* [SUPPLIED RECORDS]:
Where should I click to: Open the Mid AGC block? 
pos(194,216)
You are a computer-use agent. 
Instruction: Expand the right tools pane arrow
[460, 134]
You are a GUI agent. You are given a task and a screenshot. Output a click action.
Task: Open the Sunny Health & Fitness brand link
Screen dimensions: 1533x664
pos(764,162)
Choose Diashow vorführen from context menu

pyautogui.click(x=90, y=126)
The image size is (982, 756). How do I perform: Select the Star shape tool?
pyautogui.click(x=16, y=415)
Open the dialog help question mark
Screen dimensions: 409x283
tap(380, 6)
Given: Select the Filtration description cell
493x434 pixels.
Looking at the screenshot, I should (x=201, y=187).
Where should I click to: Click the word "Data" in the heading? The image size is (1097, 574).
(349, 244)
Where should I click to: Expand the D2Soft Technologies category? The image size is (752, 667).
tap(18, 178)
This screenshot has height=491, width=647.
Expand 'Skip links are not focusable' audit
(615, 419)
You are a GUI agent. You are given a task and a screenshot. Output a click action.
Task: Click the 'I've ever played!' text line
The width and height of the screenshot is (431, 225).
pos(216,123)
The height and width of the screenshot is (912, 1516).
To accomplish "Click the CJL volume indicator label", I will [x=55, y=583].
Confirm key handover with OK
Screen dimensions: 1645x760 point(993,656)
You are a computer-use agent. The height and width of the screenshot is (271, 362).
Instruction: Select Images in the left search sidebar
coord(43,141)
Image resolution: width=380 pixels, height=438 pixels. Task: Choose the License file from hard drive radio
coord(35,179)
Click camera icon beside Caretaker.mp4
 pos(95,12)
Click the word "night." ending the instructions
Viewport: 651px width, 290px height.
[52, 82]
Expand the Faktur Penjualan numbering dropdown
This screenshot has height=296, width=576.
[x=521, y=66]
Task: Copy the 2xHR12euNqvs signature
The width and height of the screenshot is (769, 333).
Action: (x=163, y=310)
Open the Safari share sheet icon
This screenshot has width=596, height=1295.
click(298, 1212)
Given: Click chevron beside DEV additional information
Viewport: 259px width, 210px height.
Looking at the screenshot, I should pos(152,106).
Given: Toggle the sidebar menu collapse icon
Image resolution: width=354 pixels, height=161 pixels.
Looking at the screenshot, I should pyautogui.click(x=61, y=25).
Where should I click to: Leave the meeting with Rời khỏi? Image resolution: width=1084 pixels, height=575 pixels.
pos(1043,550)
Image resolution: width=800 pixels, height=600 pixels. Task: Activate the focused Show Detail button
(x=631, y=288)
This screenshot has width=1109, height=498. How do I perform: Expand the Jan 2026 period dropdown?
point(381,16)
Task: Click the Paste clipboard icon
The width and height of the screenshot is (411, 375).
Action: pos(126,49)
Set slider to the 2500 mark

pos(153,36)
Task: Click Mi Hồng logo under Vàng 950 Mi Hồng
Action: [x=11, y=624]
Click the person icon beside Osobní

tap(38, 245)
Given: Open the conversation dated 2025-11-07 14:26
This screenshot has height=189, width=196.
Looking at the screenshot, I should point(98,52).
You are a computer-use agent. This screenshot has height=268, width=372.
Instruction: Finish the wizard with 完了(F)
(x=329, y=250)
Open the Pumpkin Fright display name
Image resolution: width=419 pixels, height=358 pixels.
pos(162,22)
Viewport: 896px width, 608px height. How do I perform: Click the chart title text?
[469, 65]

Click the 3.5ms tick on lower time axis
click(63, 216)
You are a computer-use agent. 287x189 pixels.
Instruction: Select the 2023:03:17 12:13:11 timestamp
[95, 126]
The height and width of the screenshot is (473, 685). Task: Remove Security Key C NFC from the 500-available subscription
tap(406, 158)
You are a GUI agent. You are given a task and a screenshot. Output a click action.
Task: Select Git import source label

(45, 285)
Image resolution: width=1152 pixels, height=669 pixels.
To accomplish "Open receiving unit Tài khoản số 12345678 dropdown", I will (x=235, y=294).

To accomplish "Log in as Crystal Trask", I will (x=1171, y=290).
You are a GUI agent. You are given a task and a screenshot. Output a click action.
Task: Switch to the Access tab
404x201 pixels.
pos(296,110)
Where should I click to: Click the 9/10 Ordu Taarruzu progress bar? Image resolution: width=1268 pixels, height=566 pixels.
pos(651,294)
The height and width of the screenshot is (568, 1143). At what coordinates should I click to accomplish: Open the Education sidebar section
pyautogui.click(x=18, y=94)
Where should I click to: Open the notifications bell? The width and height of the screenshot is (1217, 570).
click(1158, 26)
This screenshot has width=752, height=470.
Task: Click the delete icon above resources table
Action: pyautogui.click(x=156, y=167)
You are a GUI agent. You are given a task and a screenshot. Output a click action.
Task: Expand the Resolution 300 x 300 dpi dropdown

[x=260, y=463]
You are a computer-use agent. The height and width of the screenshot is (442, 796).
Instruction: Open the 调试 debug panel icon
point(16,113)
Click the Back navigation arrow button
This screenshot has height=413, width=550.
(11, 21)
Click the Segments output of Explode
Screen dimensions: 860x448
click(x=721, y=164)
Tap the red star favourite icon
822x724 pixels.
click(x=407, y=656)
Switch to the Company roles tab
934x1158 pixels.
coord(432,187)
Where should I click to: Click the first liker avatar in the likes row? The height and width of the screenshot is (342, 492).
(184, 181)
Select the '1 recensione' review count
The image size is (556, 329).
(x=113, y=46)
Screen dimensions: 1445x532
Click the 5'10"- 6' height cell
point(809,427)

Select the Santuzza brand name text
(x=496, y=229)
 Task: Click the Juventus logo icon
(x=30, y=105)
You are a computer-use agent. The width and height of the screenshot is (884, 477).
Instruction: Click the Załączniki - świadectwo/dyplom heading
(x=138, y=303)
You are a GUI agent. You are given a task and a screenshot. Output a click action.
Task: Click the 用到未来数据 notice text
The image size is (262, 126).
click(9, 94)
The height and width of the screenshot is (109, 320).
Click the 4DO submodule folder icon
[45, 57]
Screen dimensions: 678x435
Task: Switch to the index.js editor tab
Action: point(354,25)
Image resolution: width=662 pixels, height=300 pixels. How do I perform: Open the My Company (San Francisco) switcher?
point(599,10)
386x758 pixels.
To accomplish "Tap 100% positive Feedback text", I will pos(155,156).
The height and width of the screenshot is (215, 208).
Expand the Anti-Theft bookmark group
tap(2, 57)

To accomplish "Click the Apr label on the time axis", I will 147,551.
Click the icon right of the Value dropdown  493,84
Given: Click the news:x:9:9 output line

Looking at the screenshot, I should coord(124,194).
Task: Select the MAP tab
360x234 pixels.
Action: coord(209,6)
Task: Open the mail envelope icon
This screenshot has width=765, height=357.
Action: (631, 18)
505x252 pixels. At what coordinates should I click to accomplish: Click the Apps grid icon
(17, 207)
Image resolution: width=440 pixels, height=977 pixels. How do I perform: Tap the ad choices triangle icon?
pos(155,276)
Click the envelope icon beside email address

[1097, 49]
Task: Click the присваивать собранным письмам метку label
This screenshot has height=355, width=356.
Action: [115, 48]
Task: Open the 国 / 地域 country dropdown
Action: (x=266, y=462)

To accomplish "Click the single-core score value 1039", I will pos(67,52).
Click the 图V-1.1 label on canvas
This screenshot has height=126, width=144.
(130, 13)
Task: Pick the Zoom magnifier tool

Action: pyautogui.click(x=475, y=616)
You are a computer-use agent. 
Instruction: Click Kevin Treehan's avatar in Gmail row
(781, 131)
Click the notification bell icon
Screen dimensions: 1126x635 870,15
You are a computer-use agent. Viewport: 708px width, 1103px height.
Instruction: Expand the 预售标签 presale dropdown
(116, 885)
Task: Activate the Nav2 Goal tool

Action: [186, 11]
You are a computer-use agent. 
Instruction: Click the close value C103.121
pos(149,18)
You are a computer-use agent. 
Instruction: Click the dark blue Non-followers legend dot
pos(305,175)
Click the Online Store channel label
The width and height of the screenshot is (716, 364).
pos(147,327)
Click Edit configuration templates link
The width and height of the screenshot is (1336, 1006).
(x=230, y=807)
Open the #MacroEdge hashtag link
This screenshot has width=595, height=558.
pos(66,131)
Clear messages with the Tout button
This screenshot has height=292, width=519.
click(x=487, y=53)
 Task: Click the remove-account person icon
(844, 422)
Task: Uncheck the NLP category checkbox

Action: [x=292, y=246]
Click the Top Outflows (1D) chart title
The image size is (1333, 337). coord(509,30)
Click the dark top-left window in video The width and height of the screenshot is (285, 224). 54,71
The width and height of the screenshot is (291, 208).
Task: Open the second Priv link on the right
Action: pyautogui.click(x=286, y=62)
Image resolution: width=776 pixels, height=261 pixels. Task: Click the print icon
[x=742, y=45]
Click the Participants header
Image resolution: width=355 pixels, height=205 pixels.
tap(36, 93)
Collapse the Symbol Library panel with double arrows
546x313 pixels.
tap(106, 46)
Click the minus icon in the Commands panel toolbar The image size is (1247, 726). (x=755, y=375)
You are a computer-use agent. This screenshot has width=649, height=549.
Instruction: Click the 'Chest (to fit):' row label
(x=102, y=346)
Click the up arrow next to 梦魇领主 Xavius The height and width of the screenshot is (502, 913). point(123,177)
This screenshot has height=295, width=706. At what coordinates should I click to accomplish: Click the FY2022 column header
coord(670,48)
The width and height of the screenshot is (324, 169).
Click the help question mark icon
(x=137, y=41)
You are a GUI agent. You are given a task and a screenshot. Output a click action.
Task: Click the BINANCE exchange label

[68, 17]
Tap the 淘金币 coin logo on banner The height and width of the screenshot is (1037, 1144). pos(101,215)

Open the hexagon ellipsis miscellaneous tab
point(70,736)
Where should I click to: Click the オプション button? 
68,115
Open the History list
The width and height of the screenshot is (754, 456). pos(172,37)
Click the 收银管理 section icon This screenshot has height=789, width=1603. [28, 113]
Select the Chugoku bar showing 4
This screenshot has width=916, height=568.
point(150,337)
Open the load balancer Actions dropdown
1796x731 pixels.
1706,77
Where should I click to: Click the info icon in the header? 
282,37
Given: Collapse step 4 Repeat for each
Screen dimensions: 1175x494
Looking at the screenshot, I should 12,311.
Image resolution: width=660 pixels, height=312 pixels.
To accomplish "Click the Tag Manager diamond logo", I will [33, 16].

* [THE PROBLEM]: The reply should consist solely of the number of lines in the records that include "computer".

* [FINAL ANSWER]: 11